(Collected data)
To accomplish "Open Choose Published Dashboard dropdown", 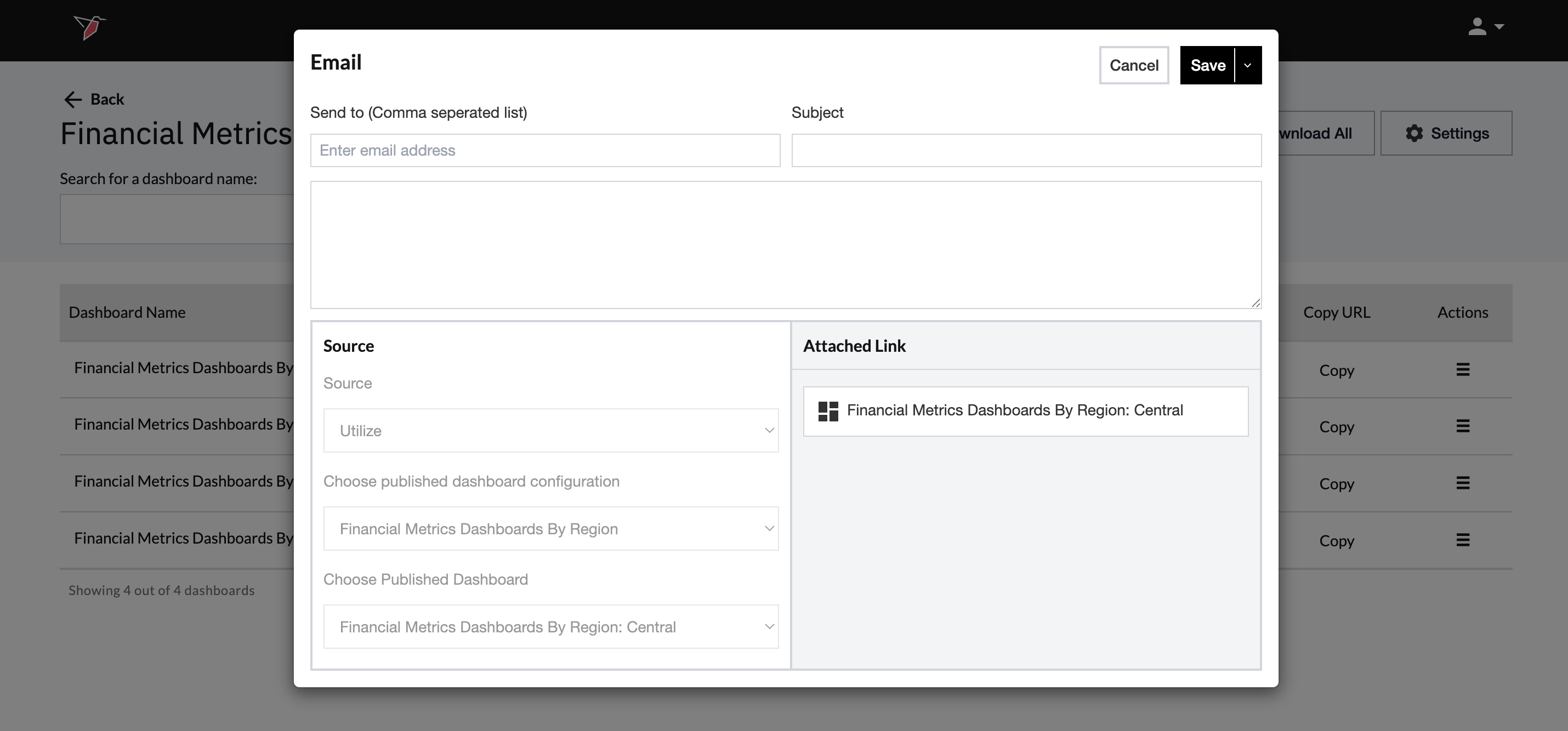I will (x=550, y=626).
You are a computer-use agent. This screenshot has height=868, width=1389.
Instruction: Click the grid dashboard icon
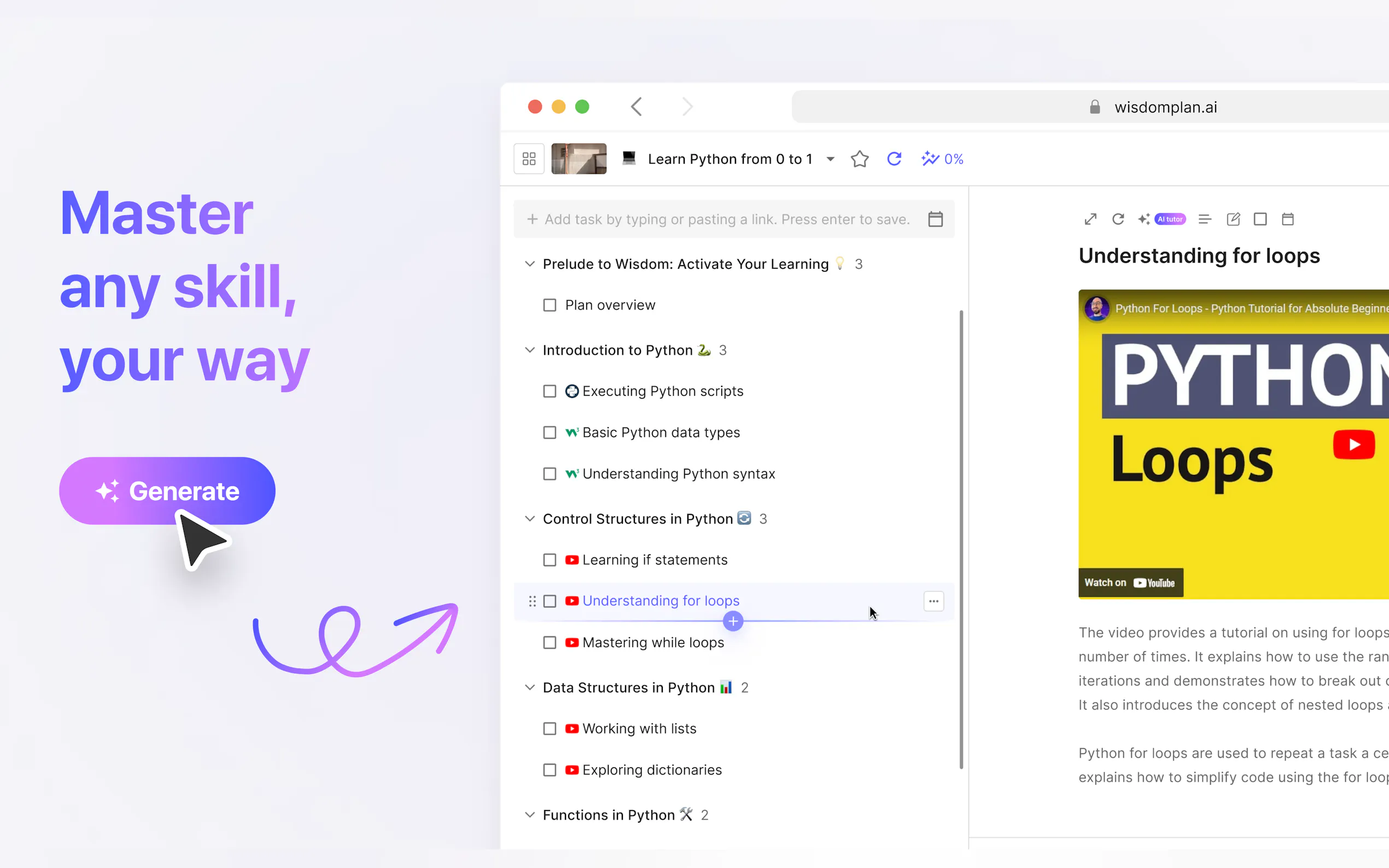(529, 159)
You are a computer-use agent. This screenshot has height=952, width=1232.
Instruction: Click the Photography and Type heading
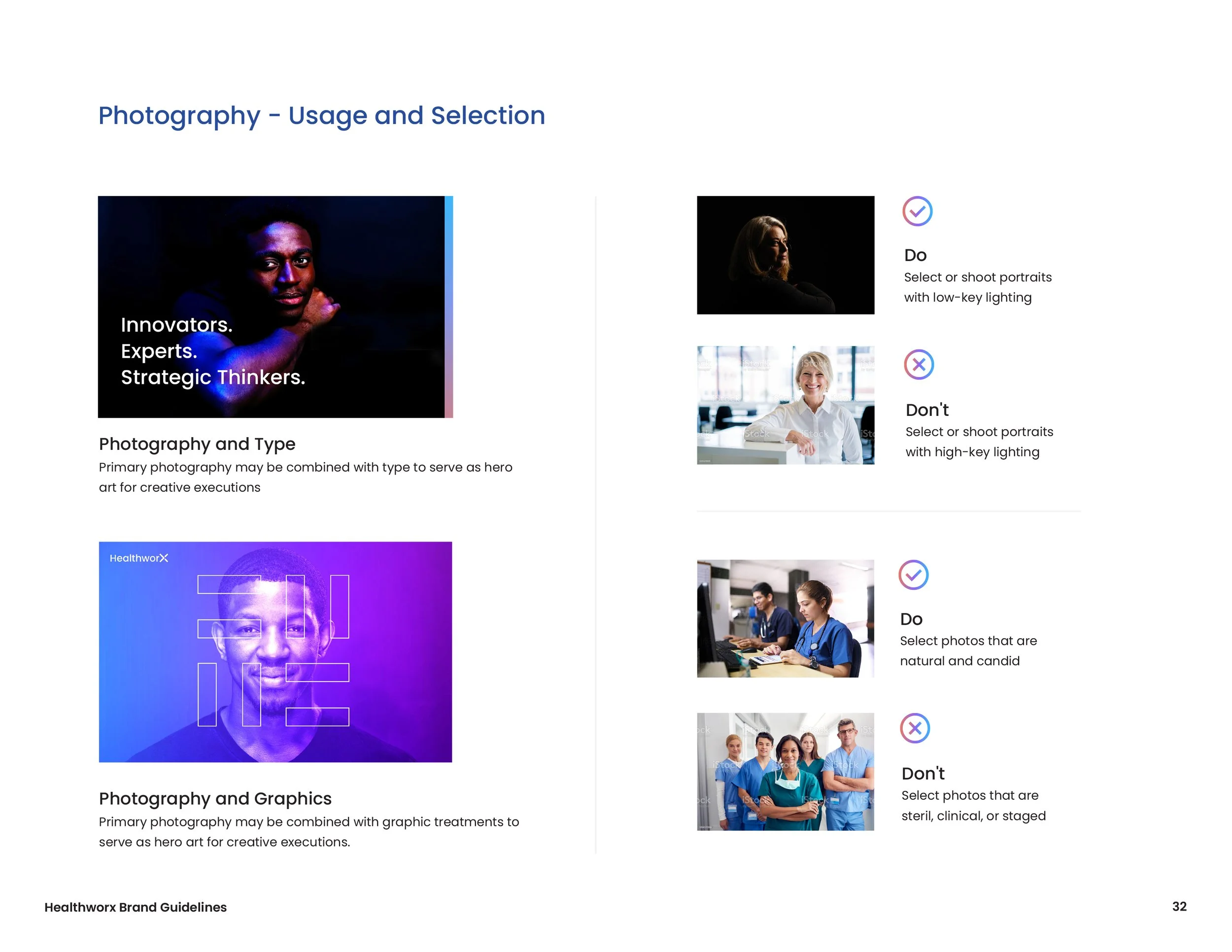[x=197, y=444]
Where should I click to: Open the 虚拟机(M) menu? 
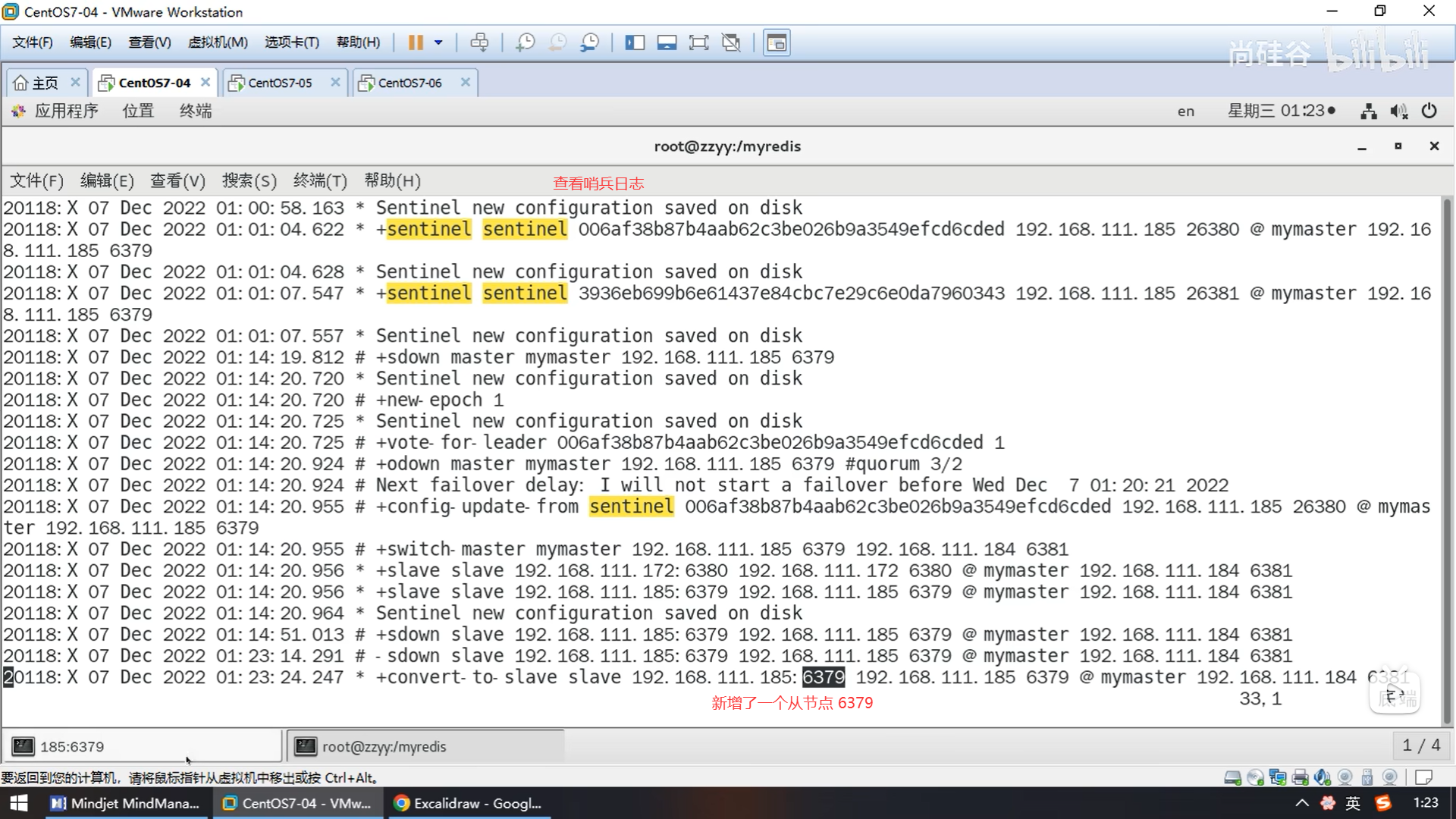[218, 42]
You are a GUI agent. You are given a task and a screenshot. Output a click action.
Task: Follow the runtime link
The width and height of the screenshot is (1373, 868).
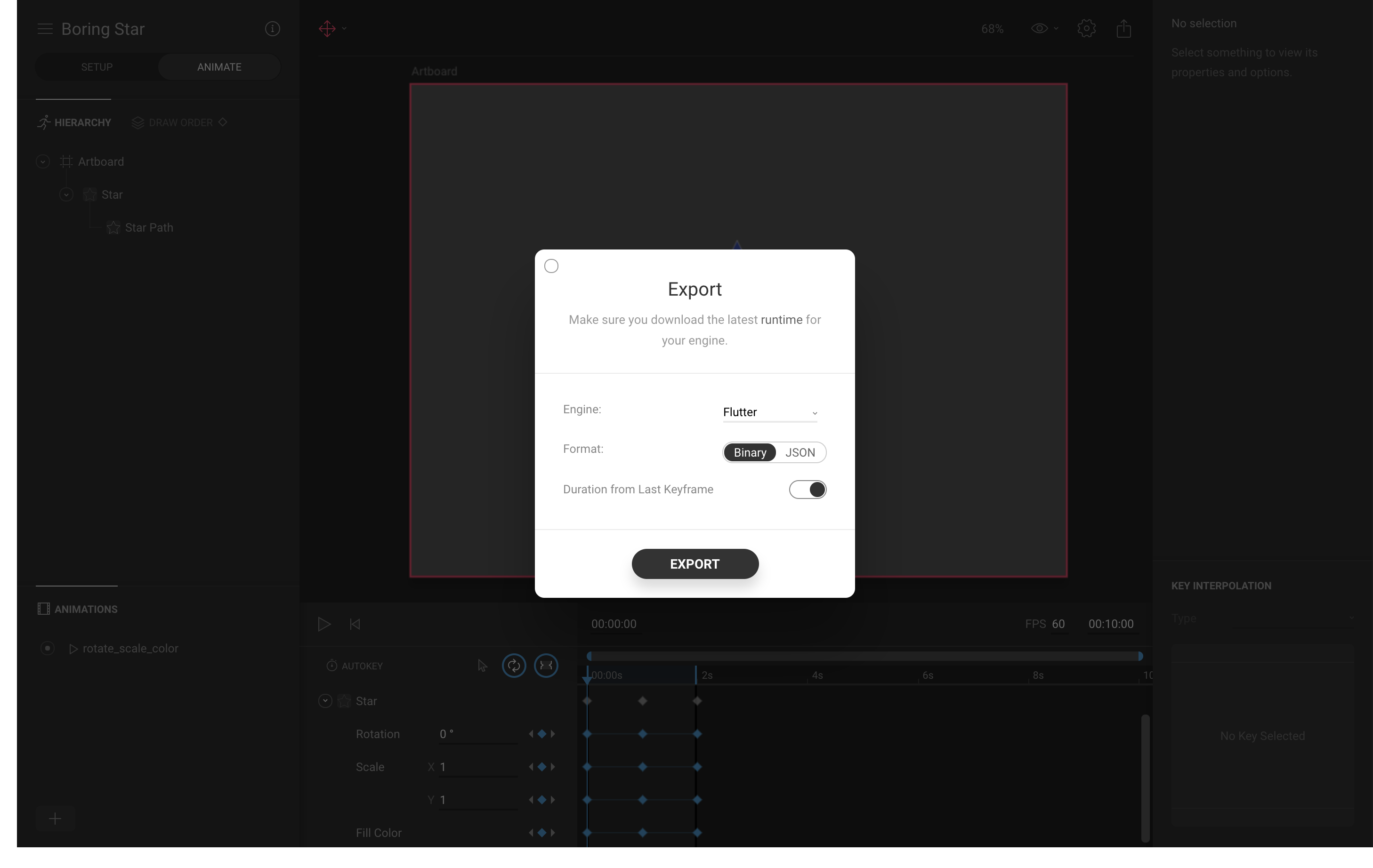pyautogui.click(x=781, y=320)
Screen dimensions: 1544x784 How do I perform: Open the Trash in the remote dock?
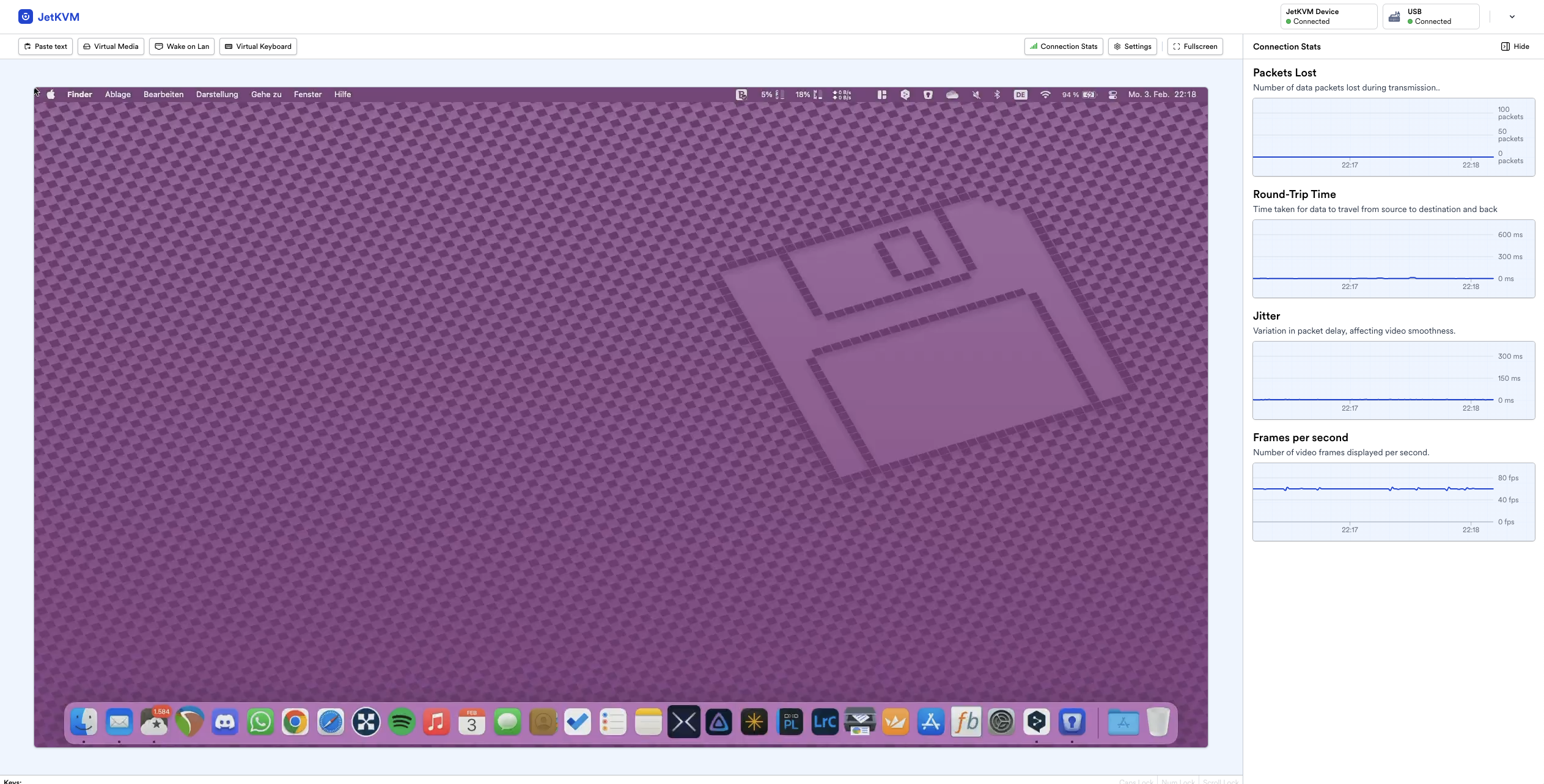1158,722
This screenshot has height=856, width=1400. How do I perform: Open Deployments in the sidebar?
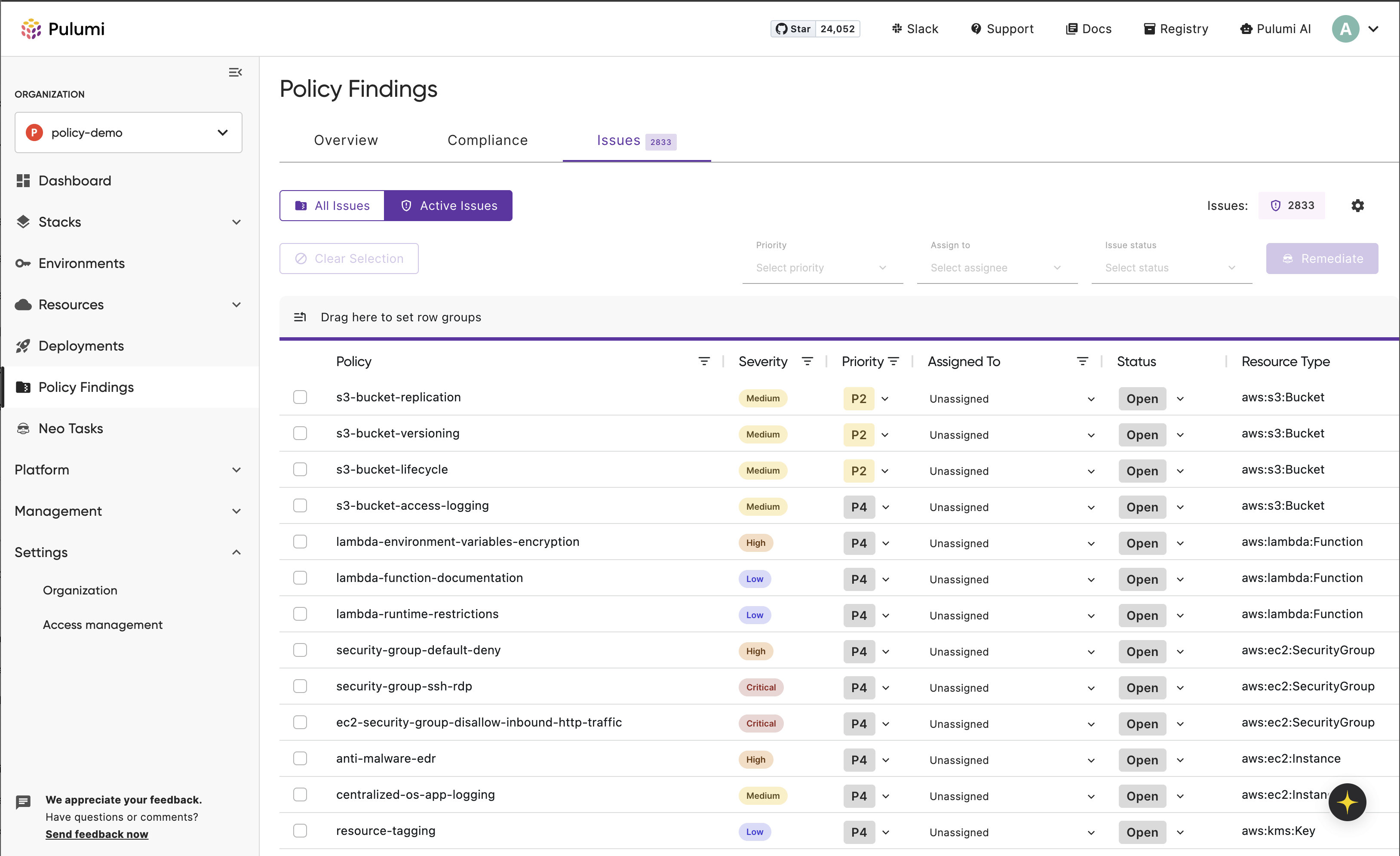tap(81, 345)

◆ EXERCISE: The range to copy runs from the line with "Instruction: Click the grid dashboard icon" to the last line of the entries, both included; copy it exactly and leave out the pictures.

◆ RESPONSE AREA:
Instruction: Click the grid dashboard icon
(529, 159)
You are a computer-use agent. This screenshot has height=952, width=1232.
Instruction: Click the Photography and Type heading
[x=197, y=444]
Where should I click to: Open the 虚拟机(M) menu? 
[218, 42]
You are a GUI agent. You are given a task and a screenshot. Output a click action.
Task: Follow the runtime link
The width and height of the screenshot is (1373, 868).
pyautogui.click(x=781, y=320)
Screen dimensions: 1544x784 How do I perform: Open the Trash in the remote dock?
1158,722
This screenshot has height=856, width=1400. How do I perform: Open Deployments in the sidebar?
tap(81, 345)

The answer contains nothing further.